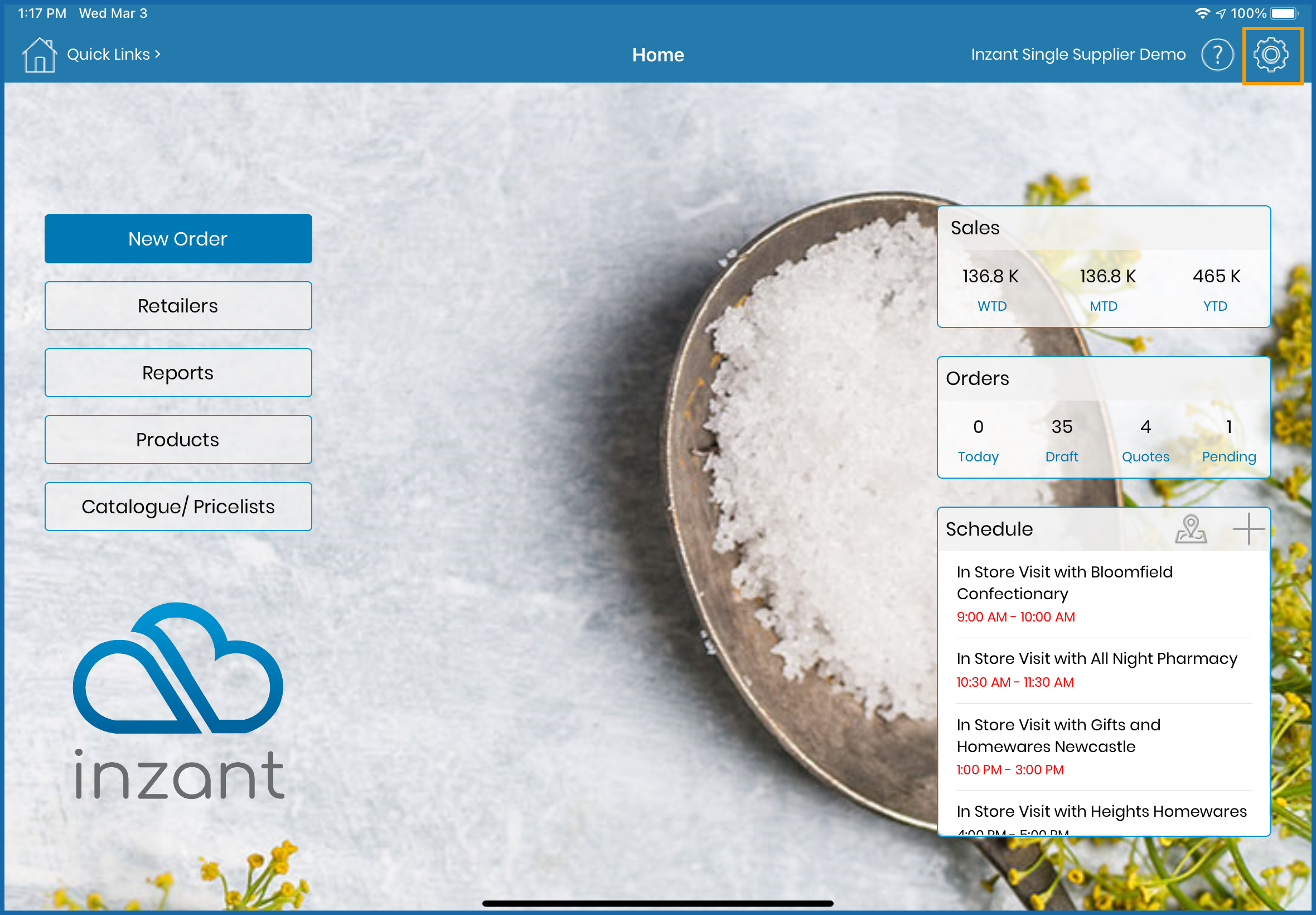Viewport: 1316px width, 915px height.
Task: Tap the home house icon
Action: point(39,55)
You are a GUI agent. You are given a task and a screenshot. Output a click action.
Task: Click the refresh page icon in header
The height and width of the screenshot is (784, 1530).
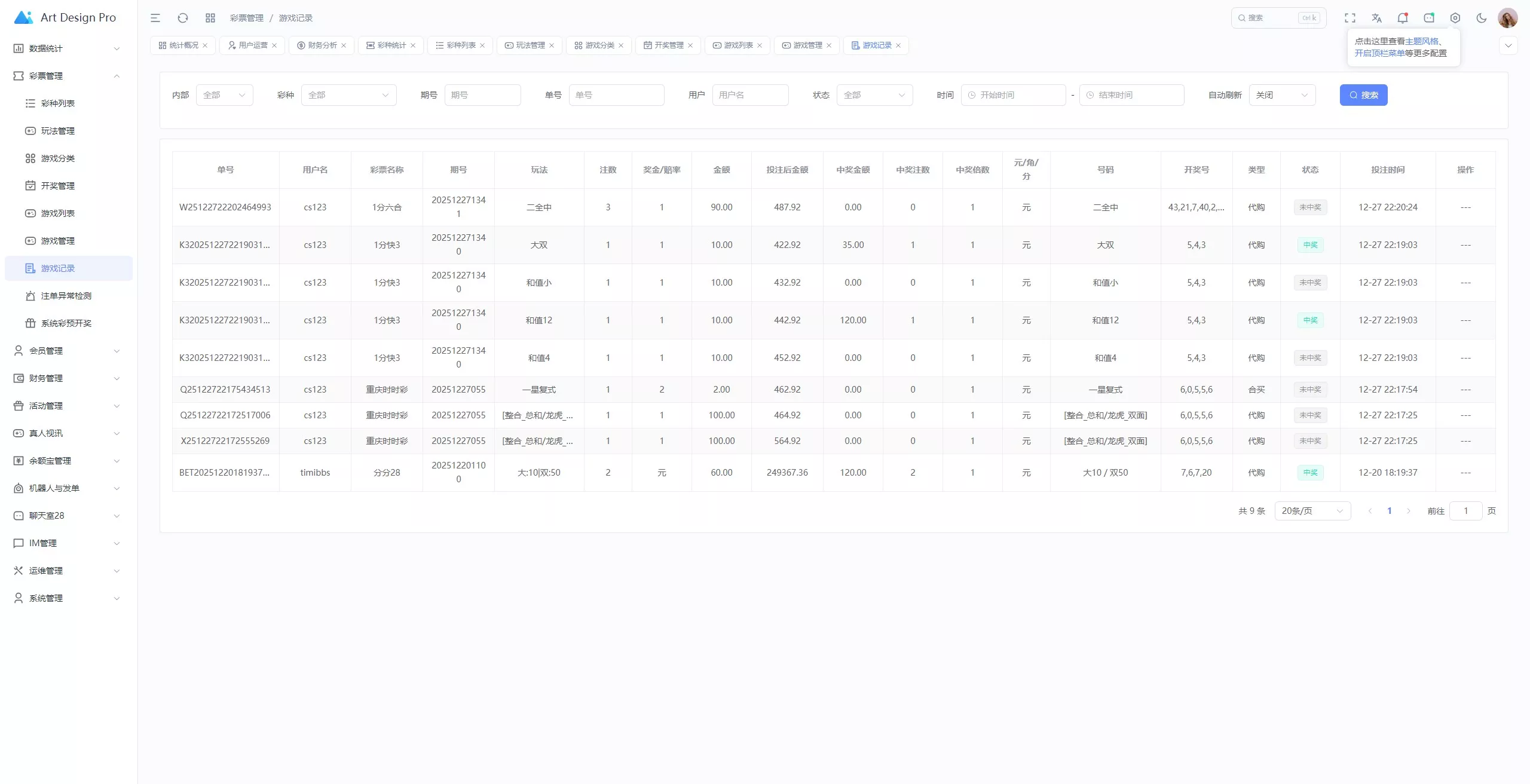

————————

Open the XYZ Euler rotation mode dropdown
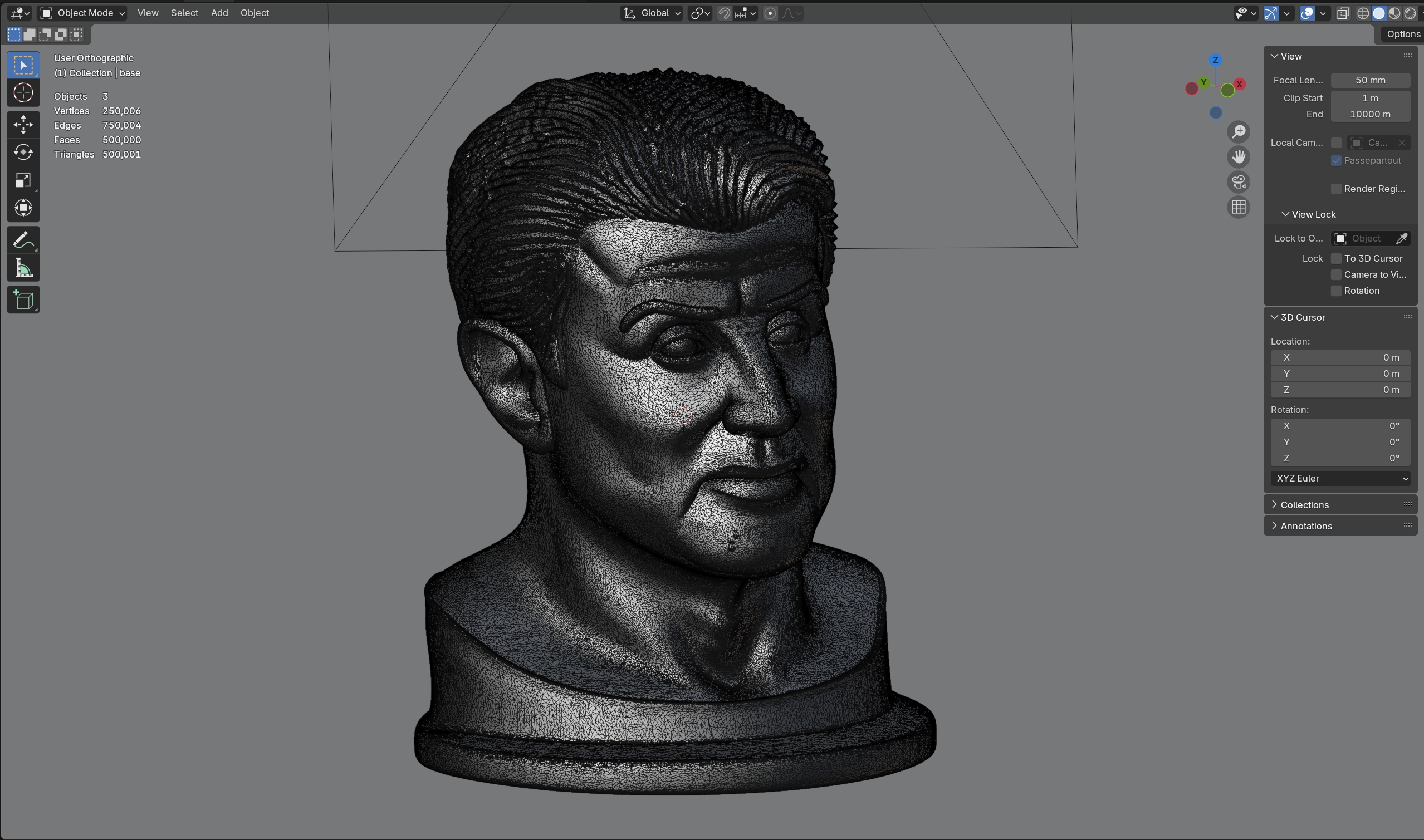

————————

What you return should be exactly the lines above, starting at the one with "You are a GUI" and ending at the one with "The height and", and nothing else.

▶ **SOLUTION TO THIS TASK**:
You are a GUI agent. You are given a task and a screenshot. Output a click action.
Task: Click the refresh page icon in header
The height and width of the screenshot is (784, 1530).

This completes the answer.